Write out every one of the records below line by line, with no changes to any wording, number or punctuation.

** begin **

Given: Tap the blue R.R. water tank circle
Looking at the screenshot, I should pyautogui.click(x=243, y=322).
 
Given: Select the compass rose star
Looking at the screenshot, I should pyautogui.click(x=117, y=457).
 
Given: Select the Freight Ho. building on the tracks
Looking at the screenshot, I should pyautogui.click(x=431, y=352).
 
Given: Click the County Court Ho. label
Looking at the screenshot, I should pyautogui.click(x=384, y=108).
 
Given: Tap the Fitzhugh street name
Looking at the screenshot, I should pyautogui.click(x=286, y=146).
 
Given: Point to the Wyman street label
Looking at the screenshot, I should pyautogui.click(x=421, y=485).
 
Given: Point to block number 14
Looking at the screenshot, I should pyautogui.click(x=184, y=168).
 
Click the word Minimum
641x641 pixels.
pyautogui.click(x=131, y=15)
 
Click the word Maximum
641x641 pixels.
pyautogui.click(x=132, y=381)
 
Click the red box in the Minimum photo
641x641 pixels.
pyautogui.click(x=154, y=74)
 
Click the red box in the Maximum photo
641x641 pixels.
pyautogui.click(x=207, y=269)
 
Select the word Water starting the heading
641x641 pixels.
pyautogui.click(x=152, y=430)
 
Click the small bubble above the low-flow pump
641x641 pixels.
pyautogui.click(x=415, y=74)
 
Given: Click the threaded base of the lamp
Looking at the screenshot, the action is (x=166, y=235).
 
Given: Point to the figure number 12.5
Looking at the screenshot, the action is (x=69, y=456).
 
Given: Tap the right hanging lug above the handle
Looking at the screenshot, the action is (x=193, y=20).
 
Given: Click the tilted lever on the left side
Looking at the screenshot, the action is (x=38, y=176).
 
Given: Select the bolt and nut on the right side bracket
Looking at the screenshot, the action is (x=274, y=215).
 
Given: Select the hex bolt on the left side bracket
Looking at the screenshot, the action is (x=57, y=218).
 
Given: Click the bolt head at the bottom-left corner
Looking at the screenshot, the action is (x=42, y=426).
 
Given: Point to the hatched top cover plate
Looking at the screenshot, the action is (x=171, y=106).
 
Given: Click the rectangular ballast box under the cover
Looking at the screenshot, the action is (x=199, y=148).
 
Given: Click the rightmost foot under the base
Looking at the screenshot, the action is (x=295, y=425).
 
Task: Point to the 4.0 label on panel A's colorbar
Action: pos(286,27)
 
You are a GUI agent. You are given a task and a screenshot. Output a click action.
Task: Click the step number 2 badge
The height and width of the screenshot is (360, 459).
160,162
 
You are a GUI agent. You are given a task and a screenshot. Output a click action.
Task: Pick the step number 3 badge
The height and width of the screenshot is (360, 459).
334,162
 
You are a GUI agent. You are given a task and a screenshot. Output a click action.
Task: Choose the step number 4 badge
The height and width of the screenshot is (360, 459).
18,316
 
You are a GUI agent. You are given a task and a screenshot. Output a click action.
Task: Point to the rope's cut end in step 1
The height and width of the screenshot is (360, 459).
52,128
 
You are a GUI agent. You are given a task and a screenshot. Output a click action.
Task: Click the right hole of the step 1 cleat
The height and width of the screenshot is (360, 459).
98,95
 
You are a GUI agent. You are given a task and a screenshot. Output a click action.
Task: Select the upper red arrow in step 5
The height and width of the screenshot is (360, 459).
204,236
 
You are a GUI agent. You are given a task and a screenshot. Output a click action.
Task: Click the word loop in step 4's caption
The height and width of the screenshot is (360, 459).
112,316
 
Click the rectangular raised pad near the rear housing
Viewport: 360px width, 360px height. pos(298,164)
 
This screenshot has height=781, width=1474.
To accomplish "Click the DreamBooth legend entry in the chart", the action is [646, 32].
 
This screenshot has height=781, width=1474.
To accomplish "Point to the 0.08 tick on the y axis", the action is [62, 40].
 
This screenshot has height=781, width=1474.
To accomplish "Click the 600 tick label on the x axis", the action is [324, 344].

** end **

* [SOLUTION]
Given: Tap the blue R.R. water tank circle
Looking at the screenshot, I should pyautogui.click(x=243, y=322).
 
Given: Select the compass rose star
Looking at the screenshot, I should pyautogui.click(x=117, y=457).
 
Given: Select the Freight Ho. building on the tracks
Looking at the screenshot, I should pyautogui.click(x=431, y=352).
 
Given: Click the County Court Ho. label
Looking at the screenshot, I should pyautogui.click(x=384, y=108).
 
Given: Tap the Fitzhugh street name
Looking at the screenshot, I should pyautogui.click(x=286, y=146).
 
Given: Point to the Wyman street label
Looking at the screenshot, I should pyautogui.click(x=421, y=485).
 
Given: Point to block number 14
Looking at the screenshot, I should pyautogui.click(x=184, y=168).
 
Click the word Minimum
641x641 pixels.
pyautogui.click(x=131, y=15)
 
Click the word Maximum
641x641 pixels.
pyautogui.click(x=132, y=381)
 
Click the red box in the Minimum photo
641x641 pixels.
pyautogui.click(x=154, y=74)
 
Click the red box in the Maximum photo
641x641 pixels.
pyautogui.click(x=207, y=269)
 
Select the word Water starting the heading
641x641 pixels.
pyautogui.click(x=152, y=430)
 
Click the small bubble above the low-flow pump
641x641 pixels.
pyautogui.click(x=415, y=74)
 
Given: Click the threaded base of the lamp
Looking at the screenshot, the action is (x=166, y=235).
 
Given: Point to the figure number 12.5
Looking at the screenshot, the action is (x=69, y=456).
 
Given: Tap the right hanging lug above the handle
Looking at the screenshot, the action is (x=193, y=20).
 
Given: Click the tilted lever on the left side
Looking at the screenshot, the action is (x=38, y=176).
 
Given: Select the bolt and nut on the right side bracket
Looking at the screenshot, the action is (x=274, y=215).
 
Given: Select the hex bolt on the left side bracket
Looking at the screenshot, the action is (x=57, y=218).
 
Given: Click the bolt head at the bottom-left corner
Looking at the screenshot, the action is (x=42, y=426).
 
Given: Point to the hatched top cover plate
Looking at the screenshot, the action is (x=171, y=106).
 
Given: Click the rectangular ballast box under the cover
Looking at the screenshot, the action is (x=199, y=148).
 
Given: Click the rightmost foot under the base
Looking at the screenshot, the action is (x=295, y=425).
 
Task: Point to the 4.0 label on panel A's colorbar
Action: pos(286,27)
 
You are a GUI agent. You are given a task and a screenshot. Output a click action.
Task: Click the step number 2 badge
The height and width of the screenshot is (360, 459).
160,162
 
You are a GUI agent. You are given a task and a screenshot. Output a click action.
Task: Pick the step number 3 badge
The height and width of the screenshot is (360, 459).
334,162
 
You are a GUI agent. You are given a task and a screenshot. Output a click action.
Task: Choose the step number 4 badge
The height and width of the screenshot is (360, 459).
18,316
 
You are a GUI agent. You are given a task and a screenshot. Output a click action.
Task: Point to the rope's cut end in step 1
The height and width of the screenshot is (360, 459).
52,128
 
You are a GUI agent. You are given a task and a screenshot. Output a click action.
Task: Click the right hole of the step 1 cleat
The height and width of the screenshot is (360, 459).
98,95
 
You are a GUI agent. You are given a task and a screenshot. Output a click action.
Task: Select the upper red arrow in step 5
The height and width of the screenshot is (360, 459).
204,236
 
You are a GUI agent. You are given a task and a screenshot. Output a click action.
Task: Click the word loop in step 4's caption
The height and width of the screenshot is (360, 459).
112,316
 
Click the rectangular raised pad near the rear housing
Viewport: 360px width, 360px height. pos(298,164)
 
This screenshot has height=781, width=1474.
To accomplish "Click the DreamBooth legend entry in the chart", the action is [646, 32].
 
This screenshot has height=781, width=1474.
To accomplish "Point to the 0.08 tick on the y axis", the action is [62, 40].
 
This screenshot has height=781, width=1474.
To accomplish "Click the 600 tick label on the x axis", the action is [324, 344].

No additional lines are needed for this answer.